Интересно, кто она? Какое отношение имеет к автору дневника и имеет ли? Может быть, это немка и снимок принадлежал эсэсовцу, которого не взял в плен Уткин? Жалко, коли так. Нет ли какой надписи?
Перевернул карточку – обмер. Сзади было написано по-русски: «Летят за днями дни, и каждый час уносит частичку бытия, а мы с тобой вдвоём предполагаем жить, и глядь – как раз – умрем. Татьяна Ленская. 21/VII 1942».
Он потер глаза, подумав, что незаметно для себя уснул и видит сон. Но нет, это был не сон. И пушкинские строки, и пушкинское имя никуда не делись.
– Товарищ командир, разрешите? – раздался шепелявый голос.
– Входите, – отозвался Рэм, пряча фотографию в нагрудный карман.
Занавеска отодвинулась. Пригнувшись, чтоб не задеть веревку, вошел Санин (не Шанин – Рэм видел список).
– Не помешаю?
– Нет.
Рэм приподнялся, вспомнил, что он командир, и скорее сел обратно.
Посадить ефрейтора было некуда, а смотреть на него, долговязого, снизу вверх неудобно.
– Товарищ младший лейтенант, во-первых, хочу сказать вам спасибо. За то, что произошло в лесу…
– Я вам ничем не помог. Вы сами, – ответил Рэм, нахмурившись.
– За то, что вы попытались остановить сержанта. Это уже… много. – Санин переступал с ноги на ногу. – Видите ли, я таких людей знаю. Это страшные люди.
Стало неловко сидеть перед человеком, который минимум на двадцать лет старше. Рэм поднялся.
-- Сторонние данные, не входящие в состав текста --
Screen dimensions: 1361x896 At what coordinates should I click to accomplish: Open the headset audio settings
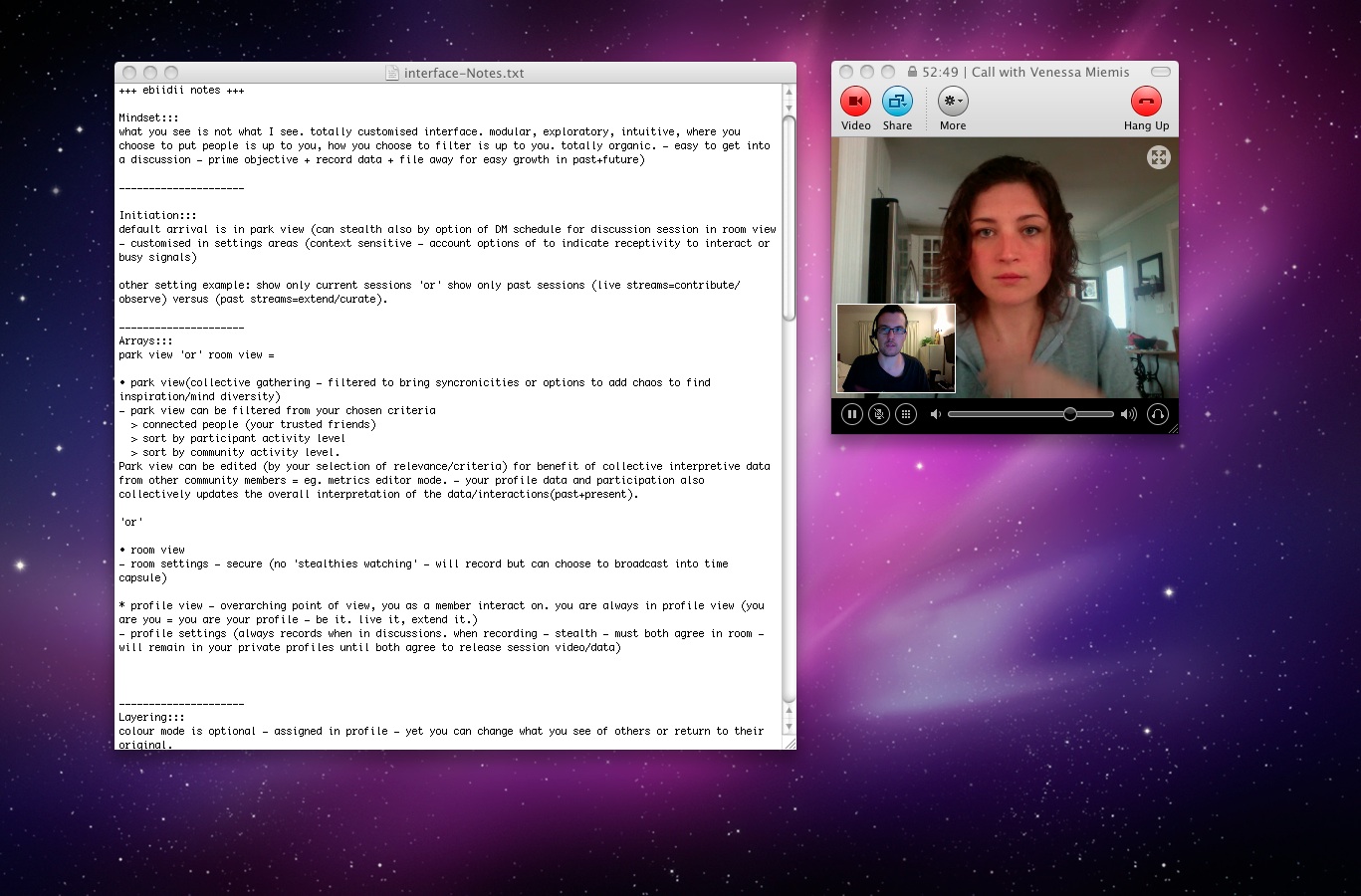coord(1157,414)
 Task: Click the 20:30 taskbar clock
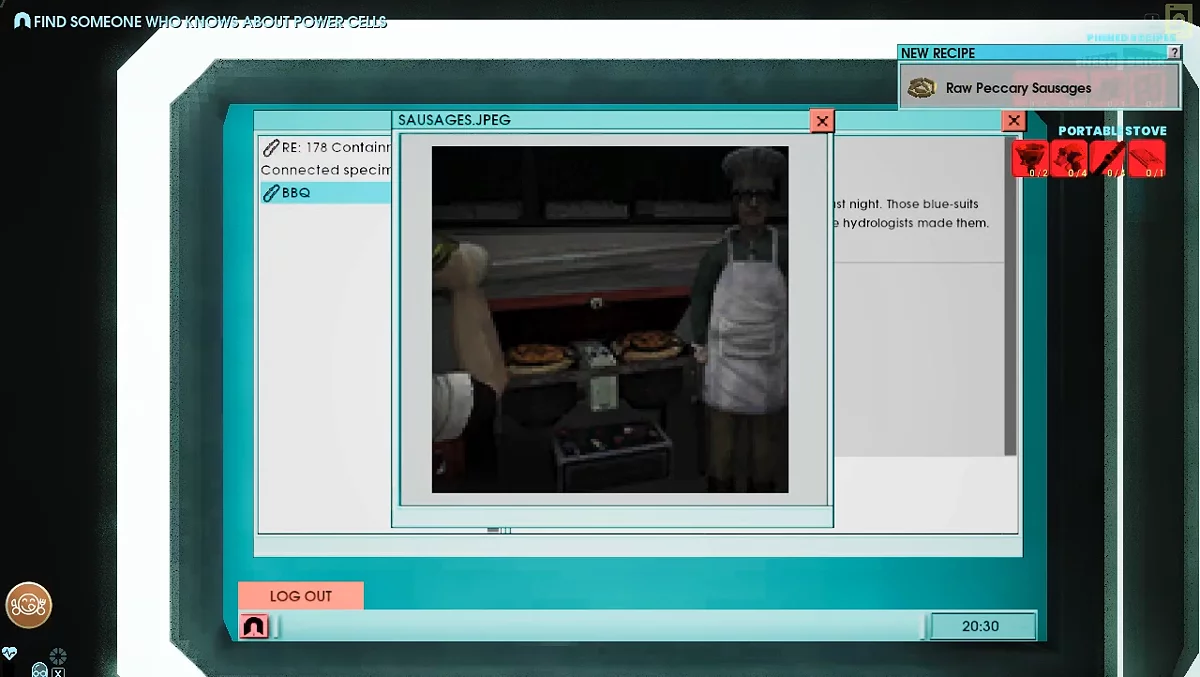pyautogui.click(x=979, y=626)
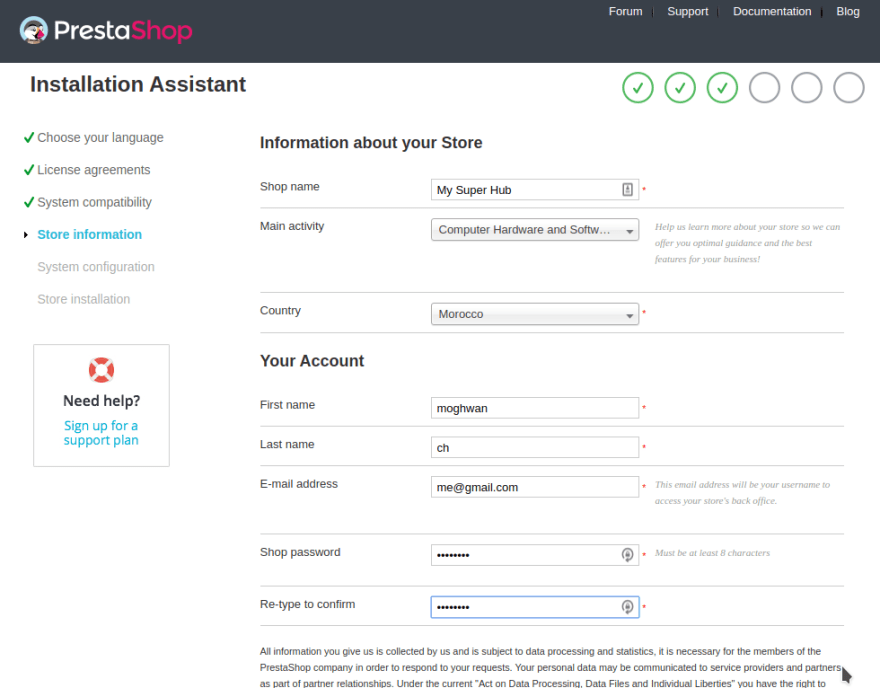This screenshot has height=688, width=880.
Task: Click the Sign up for a support plan link
Action: click(101, 433)
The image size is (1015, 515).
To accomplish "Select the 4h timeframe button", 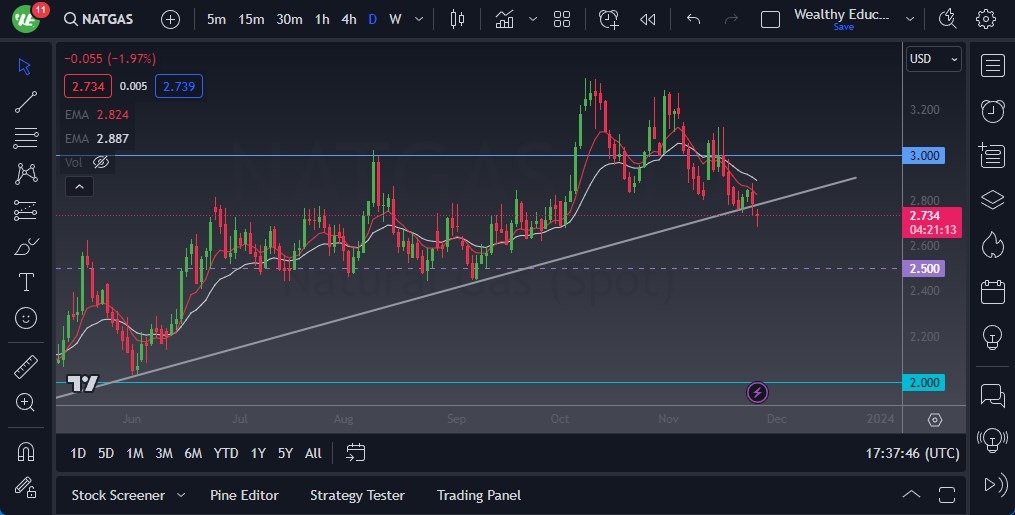I will pos(348,19).
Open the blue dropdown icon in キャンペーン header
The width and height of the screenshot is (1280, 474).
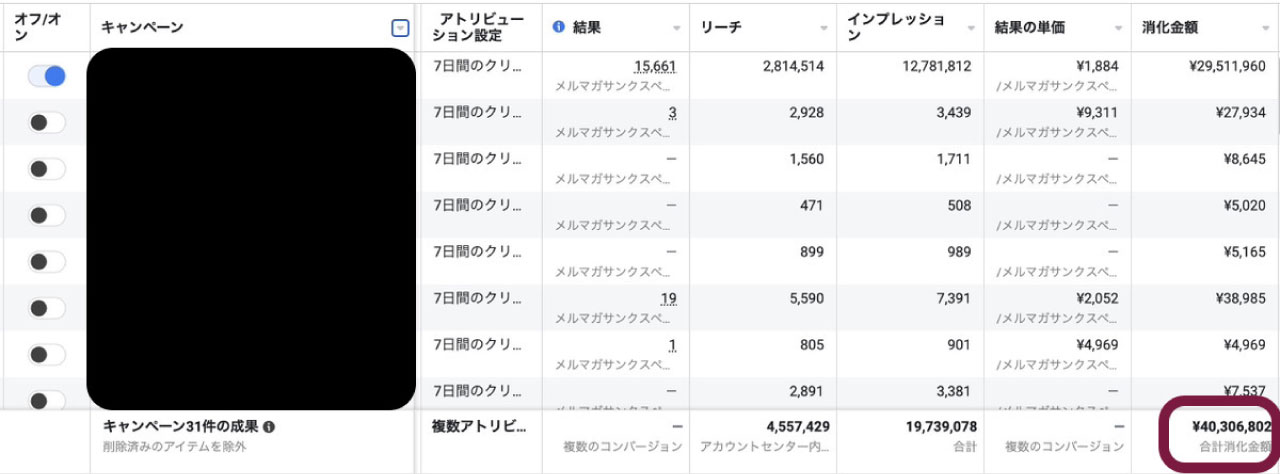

Вблизи лицо бывшего майора оказалось не угловато-грубым, а просто очень усталым. И, кажется, интеллигентным. У отца перед войной на кафедре работал Иммануил Петрович, он потом в ополчении пропал без вести, – Санин был на него похож. Из-за этого, а может быть, из-за того, что ефрейтор употребил прекрасное, из мирного времени выражение «видите ли», вдруг ужасно захотелось поговорить с ним нормально, без устава, по-человечески.
– Я думаю, Галда из-за меня взъярился. Что мальчишку безо всякого опыта над ним начальником поставили. Конечно, это несправедливо. Мало ли что у меня звездочка. Взводом должен бы командовать он…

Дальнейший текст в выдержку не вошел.